Wednesday, January 4, 2012
I Meant to do That: Three Things Die Hard Can Teach us About Seamless Plotting
The hubby and I like to watch holiday-themed movies over the holidays, so naturally, Die Hard made the list this year. I haven't seen it in ages, but for a movie that came out in 1988, it still holds up remarkably well. One reason for that is the script. I was surprised at how well plot elements were seamlessly woven in. You'd think a big shoot 'em up action movie wouldn't pay attention to details, but this one does. And we can learn from it to make our stories read just as seamlessly.
Odds are you won't write a seamless story on the first draft, but you can make it read as if you planned it that way all along.
Making Fists With Your Feet
One important plot element of Die Hard is that the hero, John McClane, is trapped in a high rise under attack and is totally unprepared for it. He's barefoot, wearing nothing but dress pants and an undershirt. It seems like a small detail, but it makes him appear more vulnerable and in way over his head. It thematically says "this guy has nothing to fight with and is practically helpless." I doubt you'd have the same sympathy toward him if he went through this dressed in jeans, and t-shirt and work boots. He wouldn't be so "naked."
But how to get him in that vulnerable position without it feeling contrived?
It's set up wonderfully in the opening scene. John is on a plane flying in to meet his wife for the holidays. He doesn't like flying, and the man in the seat next to him says the best cure for jet lag is to take off your shoes and make fists with your feet. A small, throw away detail that makes you chuckle a little, but later, when John goes into the bathroom to wash up, he does this (and it does make him feel better). This is when the bad guys show up and start shooting, forcing John to run without shoes. Even better, this detail comes into play later to raise the stakes again when the bad guys use John's bare feet against him.
How you can use this: If you know your protag has to be/do/know something later in the story, look for ways to prep the story for a plausible reason why. This is especially true for details that might stretch credibility at all. And don't just think they can have one affect. Look for ways this detail can have lasting effects.
A Photo Comes Back to Bite You
Things go wrong in plots, and we usually need something to happen to make them go really wrong at some point. A way for the hero to be caught off guard, or for the worst to happen when least expected. Die Hard has a great early on moment when John's estranged wife Holly (who is using her maiden name for work) is looking at a family photo on her desk. The marriage isn't good when the story opens, so she reaches over and turns the photo face down.

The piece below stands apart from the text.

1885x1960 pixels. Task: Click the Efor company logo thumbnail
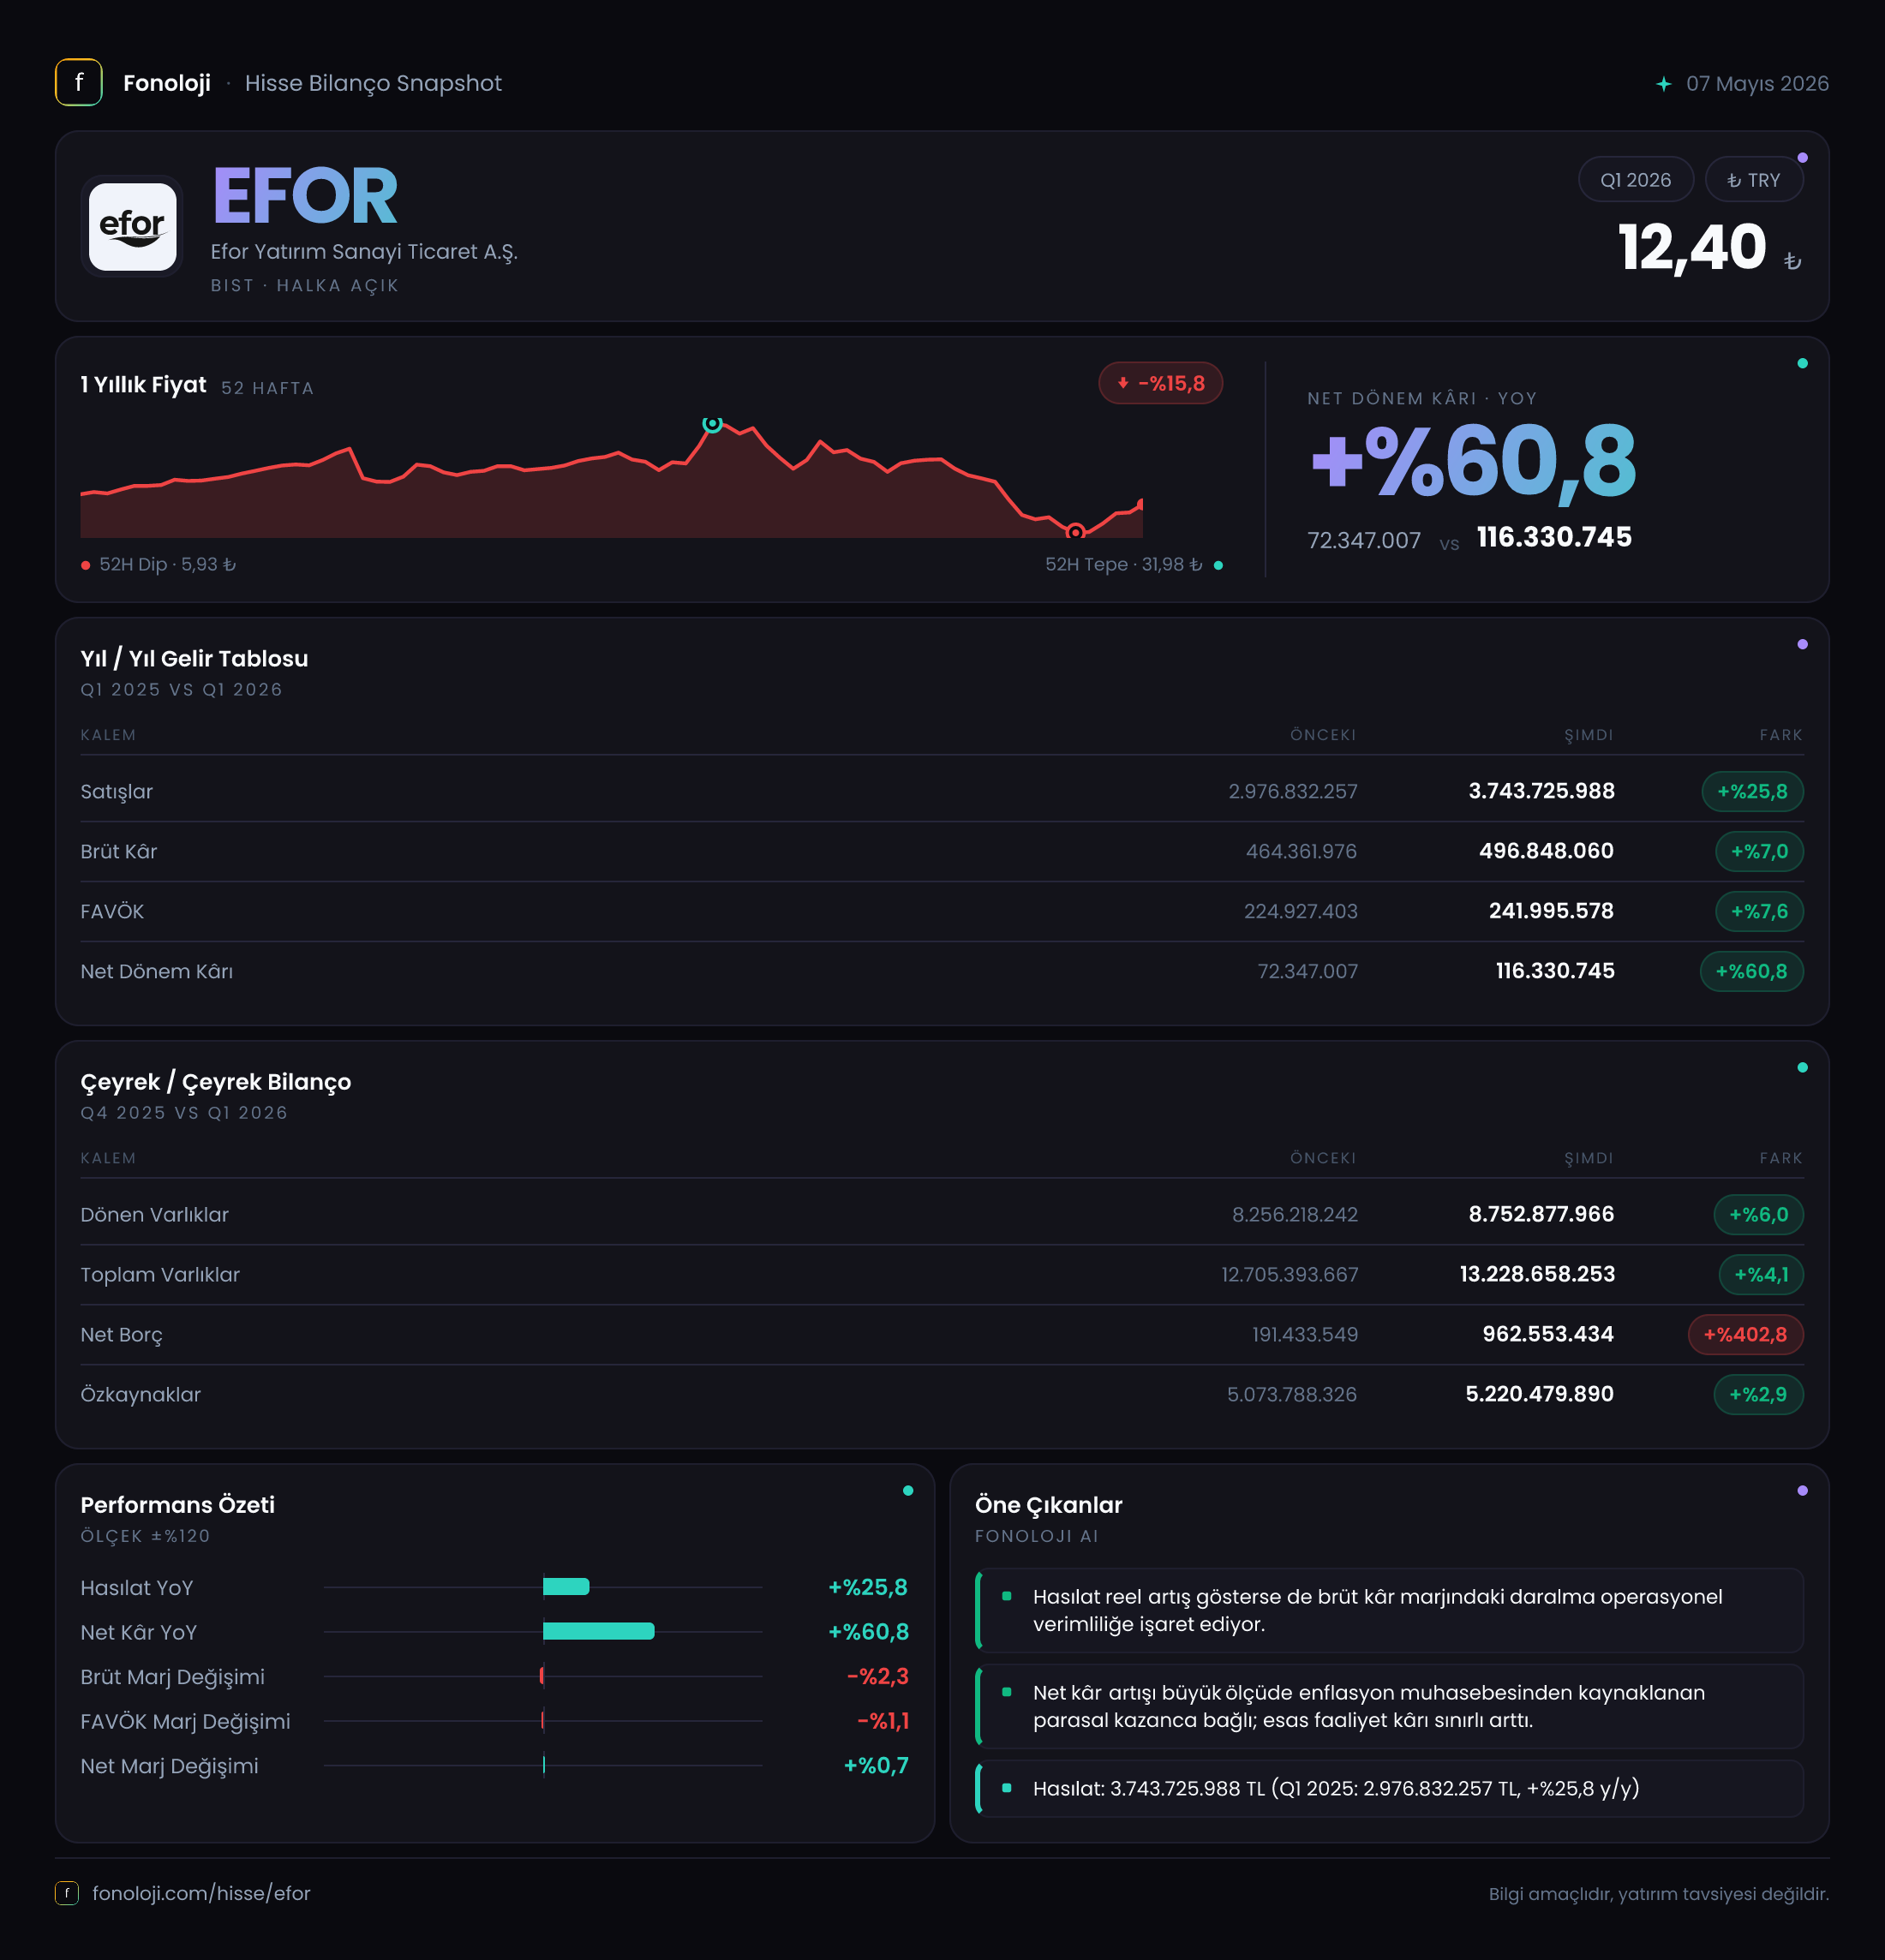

A perfectly natural thing to do, yet it accomplished so much plotwise. The antag, Hans, uses this office later in the story. He has no idea of the connection between Holly and John, yet everyone knows what will happen if Hans finds out Holly is John's wife. And you know he's going to find out at some point, but when, and how? It's great anticipation, and you forget about that little turned down photo from the beginning. It isn't until much later that Hans turns over that photo and figures it out. Turning down the photo accomplished nice character development and showed the troubled relationship between Holly and John, and did more than just setup a later event. It worked so well on its own you didn't think much about it. But later, it's right there to cause trouble.
How you can use this: Little seeds can grow into big problems. Try looking at you big "oh no" moments and see where you might plant a seed early on that helps your antag. We often spend time making sure the protag's story unfolds well, but why not let the luck turn in your antag's favor once in a while. If it's due to something the protag did, even better.
People Have the Right to Know the Truth
Antags aren't the only ones who can cause trouble. Random people trying to do something can also affect the plot, sometimes in unexpected ways. Reporter Richard Thornburg hears over the police radio about events at the high rise and sets out to get the story. He's a jerk, but he's there to do what he feels is right. To tell the story, even though the story might hurt the folks inside the building. His outside interference (him chasing his own goal) merges with earlier details (like the turned down photo), to trigger a major increase in stakes. Due to his actions, Hans finds out Holly is John's wife. The worst has happened.
How you can use this: Outside forces are wonderful ways to add unexpected wrinkles to a problem. People trying to do the right thing and it goes wrong, or the unforeseen thing happens and sends events in a totally new direction. Don't look only at what your protag and antag are doing at key moments in your plot. What are the other characters doing? What's going on locally that is out of their control? While the protag and antag typically go head to head, other factors can and will affect events.
Die Hard does a lot of things right. If you haven't seen it in a while (or have never seen it) I recommend watching it and studying how they slip in clues and put the plot pieces together. There are so many more than what I mentioned here. Wonderful twists and turns, escalating stakes, and even a solid character arc.
Do you seed your stories with details that have relevance later? Do you revise with this in mind? Are there places you could add details right now to make your current WIP better?